Peter could have sworn he heard someone whisper
“Nearly?”

“Oh, very well we’ll eat now,” Lady Neeley said. “Miss Martin!”

Miss Martin, who had somehow managed to put several yards between herself and her employer, returned.

“See to it that everything is ready for supper,” Lady Neeley said.

Miss Martin exited, and then, amid multiple sighs of relief, the party moved from the drawing room to the dining room.

To his delight, Peter found that he was seated next
to Tillie. Normally he wouldn’t find himself next to an earl’s
daughter, and in truth, he suspected that he was meant to be paired
with the woman on his right, but she had Robbie Dunlop on the other
side, and he seemed to be keeping her in conversation quite nicely.

The food was, as gossip had promised, exquisite,
and Peter was quite happily spooning lobster bisque into his mouth when
he heard a movement to his left, and when he turned, Tillie was looking
at him, her lips parted as if she were about to say his name.

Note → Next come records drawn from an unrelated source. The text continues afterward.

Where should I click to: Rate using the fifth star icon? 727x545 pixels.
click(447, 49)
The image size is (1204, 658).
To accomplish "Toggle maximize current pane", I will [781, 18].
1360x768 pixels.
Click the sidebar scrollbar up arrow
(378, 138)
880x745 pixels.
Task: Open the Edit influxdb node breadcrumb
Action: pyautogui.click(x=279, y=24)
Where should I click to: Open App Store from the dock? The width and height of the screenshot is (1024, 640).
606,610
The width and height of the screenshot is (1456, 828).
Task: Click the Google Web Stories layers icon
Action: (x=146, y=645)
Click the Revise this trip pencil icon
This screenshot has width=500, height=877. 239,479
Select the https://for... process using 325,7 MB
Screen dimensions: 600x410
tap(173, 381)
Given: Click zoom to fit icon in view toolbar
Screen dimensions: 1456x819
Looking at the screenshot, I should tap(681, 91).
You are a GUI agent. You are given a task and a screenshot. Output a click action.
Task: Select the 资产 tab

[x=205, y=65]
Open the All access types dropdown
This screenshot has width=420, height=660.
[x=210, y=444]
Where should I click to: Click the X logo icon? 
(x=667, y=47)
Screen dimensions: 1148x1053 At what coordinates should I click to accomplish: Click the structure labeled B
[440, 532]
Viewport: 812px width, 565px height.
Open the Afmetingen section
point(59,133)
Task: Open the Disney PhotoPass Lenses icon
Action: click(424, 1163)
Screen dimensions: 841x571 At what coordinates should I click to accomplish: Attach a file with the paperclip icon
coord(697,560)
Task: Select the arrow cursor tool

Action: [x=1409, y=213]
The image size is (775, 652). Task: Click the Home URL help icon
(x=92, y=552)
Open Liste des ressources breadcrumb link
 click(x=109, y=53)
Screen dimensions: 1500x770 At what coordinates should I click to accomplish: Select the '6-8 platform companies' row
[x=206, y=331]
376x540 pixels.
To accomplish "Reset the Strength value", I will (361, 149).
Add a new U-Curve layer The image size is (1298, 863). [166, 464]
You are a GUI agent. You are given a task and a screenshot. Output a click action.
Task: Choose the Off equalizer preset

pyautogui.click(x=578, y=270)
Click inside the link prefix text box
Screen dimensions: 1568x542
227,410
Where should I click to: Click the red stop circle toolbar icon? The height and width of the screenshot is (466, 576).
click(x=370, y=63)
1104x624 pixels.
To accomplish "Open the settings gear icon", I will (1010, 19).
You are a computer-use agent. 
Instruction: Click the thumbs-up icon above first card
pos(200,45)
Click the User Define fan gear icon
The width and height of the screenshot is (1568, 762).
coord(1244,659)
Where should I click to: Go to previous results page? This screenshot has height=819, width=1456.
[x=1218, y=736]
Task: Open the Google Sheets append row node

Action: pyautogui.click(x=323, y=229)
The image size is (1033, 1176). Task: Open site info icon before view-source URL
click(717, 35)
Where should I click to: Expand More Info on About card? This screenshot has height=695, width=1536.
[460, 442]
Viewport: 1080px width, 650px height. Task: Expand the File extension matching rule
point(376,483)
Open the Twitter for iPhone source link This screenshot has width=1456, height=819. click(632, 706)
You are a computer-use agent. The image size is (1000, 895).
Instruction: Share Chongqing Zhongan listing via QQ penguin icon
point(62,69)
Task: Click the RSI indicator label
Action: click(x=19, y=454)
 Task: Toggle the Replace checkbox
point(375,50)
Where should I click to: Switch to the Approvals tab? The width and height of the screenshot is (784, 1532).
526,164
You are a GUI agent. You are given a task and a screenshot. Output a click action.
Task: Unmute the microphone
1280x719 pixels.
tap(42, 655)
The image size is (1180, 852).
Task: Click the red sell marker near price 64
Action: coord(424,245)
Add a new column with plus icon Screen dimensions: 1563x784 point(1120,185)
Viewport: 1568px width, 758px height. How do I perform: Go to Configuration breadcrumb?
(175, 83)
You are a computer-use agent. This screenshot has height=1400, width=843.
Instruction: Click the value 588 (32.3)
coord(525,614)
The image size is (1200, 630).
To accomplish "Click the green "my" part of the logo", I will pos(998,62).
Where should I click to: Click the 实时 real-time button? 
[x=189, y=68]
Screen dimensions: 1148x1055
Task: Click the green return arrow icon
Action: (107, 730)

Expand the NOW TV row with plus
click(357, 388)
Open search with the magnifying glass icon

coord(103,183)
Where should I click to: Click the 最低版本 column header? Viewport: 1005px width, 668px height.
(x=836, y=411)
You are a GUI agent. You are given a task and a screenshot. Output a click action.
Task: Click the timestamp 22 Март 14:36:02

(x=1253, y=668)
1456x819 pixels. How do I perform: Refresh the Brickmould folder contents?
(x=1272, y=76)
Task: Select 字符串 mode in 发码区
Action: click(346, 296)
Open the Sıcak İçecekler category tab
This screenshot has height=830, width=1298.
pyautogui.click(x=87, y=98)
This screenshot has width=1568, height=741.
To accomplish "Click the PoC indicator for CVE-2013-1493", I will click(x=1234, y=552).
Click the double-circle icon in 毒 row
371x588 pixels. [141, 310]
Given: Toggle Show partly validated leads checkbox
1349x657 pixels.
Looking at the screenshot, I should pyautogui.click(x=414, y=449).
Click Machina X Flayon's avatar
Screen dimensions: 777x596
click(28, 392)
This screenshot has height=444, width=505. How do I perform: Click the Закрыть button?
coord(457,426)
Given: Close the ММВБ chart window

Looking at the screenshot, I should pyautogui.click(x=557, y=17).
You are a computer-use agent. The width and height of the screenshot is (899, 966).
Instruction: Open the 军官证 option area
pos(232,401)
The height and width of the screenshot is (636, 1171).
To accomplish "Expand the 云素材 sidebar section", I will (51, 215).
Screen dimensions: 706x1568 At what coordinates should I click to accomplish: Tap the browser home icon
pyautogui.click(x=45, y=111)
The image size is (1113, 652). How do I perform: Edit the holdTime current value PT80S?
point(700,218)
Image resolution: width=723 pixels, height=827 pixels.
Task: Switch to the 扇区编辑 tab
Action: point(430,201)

She was lovely, he realized. Lovely in a way that
Harry could never have described, in a way that he, as her brother,
could never even have seen.

Harry would never have been able to see the woman
beyond the girl, would never have realized that the curve of her cheek
begged a caress, or that when she opened her mouth to speak, she
sometimes paused first, her lips pursing together slightly, as if
awaiting a kiss.

Harry would never have seen any of that, but Peter did, and it shook him to the core.

“Did you want to ask me something?” he asked, surprised that his voice came out sounding quite ordinary.

“I did,” she said, “although I’m not sure how … I don’t know …”

He waited for her to collect her thoughts.

After a moment, she leaned forward, glanced about
the table to ascertain if anyone was looking at them, and asked, “Were
you there?”

“Where?” he asked, even though he knew exactly what she meant.

“When he died,” she said quietly. “Were you there?”

He nodded. It wasn’t a memory he cared to revisit, but he owed her that much honesty.

Her lower lip trembled, and she whispered, “Did he suffer?”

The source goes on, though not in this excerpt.